Required action → Below is a listing. Gather each line of it that contains "will".

Extracted information →
|---|
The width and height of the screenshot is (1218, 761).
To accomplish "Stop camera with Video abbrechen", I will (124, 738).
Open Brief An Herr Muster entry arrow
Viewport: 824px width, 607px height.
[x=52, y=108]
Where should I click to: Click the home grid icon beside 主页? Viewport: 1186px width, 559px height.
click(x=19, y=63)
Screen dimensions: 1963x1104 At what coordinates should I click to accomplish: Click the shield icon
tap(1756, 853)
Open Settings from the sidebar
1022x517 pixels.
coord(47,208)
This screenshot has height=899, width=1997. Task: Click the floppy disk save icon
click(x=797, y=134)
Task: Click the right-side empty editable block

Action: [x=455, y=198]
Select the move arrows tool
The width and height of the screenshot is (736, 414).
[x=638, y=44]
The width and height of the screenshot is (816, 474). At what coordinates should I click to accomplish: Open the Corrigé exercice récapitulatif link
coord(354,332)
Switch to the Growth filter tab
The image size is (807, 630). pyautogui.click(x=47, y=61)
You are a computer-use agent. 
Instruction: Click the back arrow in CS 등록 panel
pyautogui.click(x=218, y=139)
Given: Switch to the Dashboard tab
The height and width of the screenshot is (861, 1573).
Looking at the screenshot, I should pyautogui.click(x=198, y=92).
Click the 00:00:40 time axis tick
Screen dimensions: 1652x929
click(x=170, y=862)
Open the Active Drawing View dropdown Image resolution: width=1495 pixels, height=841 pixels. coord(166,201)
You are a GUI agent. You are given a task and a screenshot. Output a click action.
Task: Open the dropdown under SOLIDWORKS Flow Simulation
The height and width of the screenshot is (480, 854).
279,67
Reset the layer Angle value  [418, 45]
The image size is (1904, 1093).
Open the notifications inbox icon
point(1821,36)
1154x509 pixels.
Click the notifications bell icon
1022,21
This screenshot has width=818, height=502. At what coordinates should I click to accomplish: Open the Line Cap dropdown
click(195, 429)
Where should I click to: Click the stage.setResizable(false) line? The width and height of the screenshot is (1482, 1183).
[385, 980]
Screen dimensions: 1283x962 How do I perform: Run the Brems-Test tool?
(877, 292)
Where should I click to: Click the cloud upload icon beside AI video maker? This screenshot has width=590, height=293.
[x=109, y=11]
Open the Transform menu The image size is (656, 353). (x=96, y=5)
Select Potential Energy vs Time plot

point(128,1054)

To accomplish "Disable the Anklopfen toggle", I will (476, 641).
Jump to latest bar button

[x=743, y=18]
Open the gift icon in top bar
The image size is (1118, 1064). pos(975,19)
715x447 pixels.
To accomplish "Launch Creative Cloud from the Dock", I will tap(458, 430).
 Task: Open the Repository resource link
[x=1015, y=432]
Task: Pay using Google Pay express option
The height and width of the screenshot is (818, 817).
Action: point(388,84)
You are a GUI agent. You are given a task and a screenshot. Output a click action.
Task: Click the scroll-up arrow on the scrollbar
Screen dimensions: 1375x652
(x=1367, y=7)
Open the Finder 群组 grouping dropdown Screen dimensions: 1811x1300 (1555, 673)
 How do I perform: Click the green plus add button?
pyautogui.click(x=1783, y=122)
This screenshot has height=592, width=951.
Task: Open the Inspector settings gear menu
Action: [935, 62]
|---|
Task response →
To accomplish "Stop camera with Video abbrechen", I will (124, 738).
To accomplish "Disable the Anklopfen toggle", I will (476, 641).
To accomplish "Launch Creative Cloud from the Dock", I will tap(458, 430).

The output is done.